Have I mentioned that we (still) haven't passed the final building inspection?
That means that technically we're homeless.
Homeless people squatting illegally in a building with no occupancy permit.

It's not as bad as it sounds. We've passed all the other inspections: final site; final plumbing. We've passed gas (oops, excuuuuse me) and final electrical, just not the final FINAL.
At our first final final inspection (that makes a lot of sense doesn't it?) the first thing the inspector said when I answered the door was "You do know you're not supposed to be living in a house without an occupancy permit don't you?". When I finished blabbering about how we had to move all our stuff here, had no other place to store it, and were here all the time working on the house, (never admitting that we were sleeping there) he cheerfully said "OK, as long as you know". Kind of hard to keep up the charade when he couldn't inspect the boys' bathroom because Shea was in the shower.

Before the inspector showed up Kim had called me, joking about some ways I could make the inspection go a little smoother: have some cold beer waiting... wear something low-cut....
But hey, I didn't have to resort any of those, we had secret weapon "Z"....
Luckily our inspector is a cat-lover and when our sweet little Zoe waltzed up to greet him at the door he was smitten. I can't say she convinced him to shorten our to-do list at all but those big gold eyes sure helped break the ice and make the whole ordeal a lot less officious than it would have been. I mean, how stern can you be about a missing vent cover when you're cuddling and cooing at a kitten on your clipboard?
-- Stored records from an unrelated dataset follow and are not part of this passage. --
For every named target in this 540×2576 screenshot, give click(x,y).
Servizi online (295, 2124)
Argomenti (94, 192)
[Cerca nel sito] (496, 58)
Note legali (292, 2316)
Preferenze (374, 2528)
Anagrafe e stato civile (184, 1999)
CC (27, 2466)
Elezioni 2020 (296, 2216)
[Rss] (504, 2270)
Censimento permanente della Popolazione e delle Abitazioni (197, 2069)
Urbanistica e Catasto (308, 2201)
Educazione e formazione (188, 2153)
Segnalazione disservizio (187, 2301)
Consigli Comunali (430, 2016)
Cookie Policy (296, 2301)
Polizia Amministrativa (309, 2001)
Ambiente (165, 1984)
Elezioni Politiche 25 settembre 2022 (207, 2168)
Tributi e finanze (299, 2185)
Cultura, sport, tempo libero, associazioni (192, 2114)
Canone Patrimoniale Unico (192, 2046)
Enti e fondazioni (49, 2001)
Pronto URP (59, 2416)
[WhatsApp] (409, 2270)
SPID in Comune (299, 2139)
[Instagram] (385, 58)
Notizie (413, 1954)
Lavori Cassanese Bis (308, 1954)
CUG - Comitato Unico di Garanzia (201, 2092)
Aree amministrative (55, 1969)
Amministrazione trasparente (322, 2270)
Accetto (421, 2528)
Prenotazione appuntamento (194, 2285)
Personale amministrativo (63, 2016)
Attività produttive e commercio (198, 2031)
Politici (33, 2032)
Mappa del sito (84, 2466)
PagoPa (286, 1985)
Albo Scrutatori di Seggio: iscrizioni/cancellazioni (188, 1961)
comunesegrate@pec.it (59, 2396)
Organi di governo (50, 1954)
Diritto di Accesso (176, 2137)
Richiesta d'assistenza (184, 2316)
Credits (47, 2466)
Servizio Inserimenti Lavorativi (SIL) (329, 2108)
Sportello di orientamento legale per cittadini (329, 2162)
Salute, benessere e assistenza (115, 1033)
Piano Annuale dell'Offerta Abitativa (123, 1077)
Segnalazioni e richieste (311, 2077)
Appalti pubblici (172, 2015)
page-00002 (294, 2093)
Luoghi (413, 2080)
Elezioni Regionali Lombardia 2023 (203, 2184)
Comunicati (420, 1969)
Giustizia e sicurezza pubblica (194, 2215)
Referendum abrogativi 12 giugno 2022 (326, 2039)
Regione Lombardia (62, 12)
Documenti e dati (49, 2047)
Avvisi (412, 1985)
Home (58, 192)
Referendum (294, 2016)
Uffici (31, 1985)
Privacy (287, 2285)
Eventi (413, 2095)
We didn't really expect to pass the first time. We know this was just round one, but we didn't know how long and expensive our deficiency list was going to be.
It's pretty long but, at first look anyway, not too daunting: nothing we couldn't do ourselves and nothing very expensive. Oh, except for the permanent address. "You mean the spray-painted plywood propped up against a tree doesn't count? Even if we stamp down the grass & weeds in front so you can see it?" I knew I should have called Cantu (ridiculously expensive home fixtures) and told them to ban Kim from entering their store.
We thought we'd be calling the inspector back in a week, maybe two at the most. Ha, mildly delusional, both of us. Here's a small sample from 'The List':

1. Caulk exterior trim around all windows.
Just like that.
Took two weekends. Lovely job to be doing in the hot sun.
Awful, sticky, gooey black goop. Took four days to clean it all off because there's only enough shower time to scrub one limb raw each morning.
That'll teach me not do such a good job my first try and impress Kim so much I get saddled with the entire job. Until it came to the windows requiring tall, shaky ladders. Kim didn't want me up there and I didn't bother reminding him that "that display job I had at Eaton's? Spent most of each day easily going up & down taller, shakier ladders than these". Nope, by then I was quite happy to pass the caulking gun to him. Yes, dear, you better do the scary ladder parts.

Now that "Caulk window trim" is checked off, we're on to

2. Lower level of ground by 6 inches (oh is that all?)
in both sideyards and a strip along the back of the house and where we want the patio to go.
Just what you want to be doing in hottest, longest heatwave we've had in memory. Shovel sand into wheelbarrow; screen out rubble, rocks & garbage from tradesmen's lunches; dump in front yard; rake level. I don't know what I'm doing wrong, with all the hard work & sweating I've done I should be fitting into those clothes in the 'too small for now box' by now.
From this....
to this...
in one long, hot weekend. What do you mean you can't tell the difference? There was a lot of sand carted out of there. Can't you see the big 6-inch drop?

Because that was just one sideyard. Now where are we going to put all the rubble from this side?
More sun in the forecast? Oh well, it'll be just like being at the beach: lots of sand... and sand... and more sand... OK, maybe not so much like the beach.
Good thing we have a helper who loves to dig in the sand.

3. Install gutter downpipes.
Oh, you mean the ones that the stucco guys ripped off when they did the final stucco coat and left all over the roof, on the deck, in the garage under a pile of junk, and the rest in a heap in the backyard that is now overgrown with morning glory?
The ones that we have to paint now because we changed our mind about the colour of the house since they were first ordered, months ago because the stucco guys stopped work & wouldn't continue until the gutters were installed because they didn't want rain dripping on them when they were doing the scratch coat?
You mean that big brain-teaser of a puzzle that we (meaning Kim) have to solve to figure out just where the heck each piece fits?

Yes THOSE downpipes.

No problem. Done.
(says she who had nothing to with the salvaging, re-painting and reassembling of downpipes)

And the most onerous task on the list:
4. Sweet-talk obnoxious-plumber-who-we-fired-with-good-cause and talk him into filling out that important form that he should have already anyway but didn't because someone (understandably) yelled at him on his voicemail when his crew didn't show up for the third time.
Wish me luck on that one. I'll need it.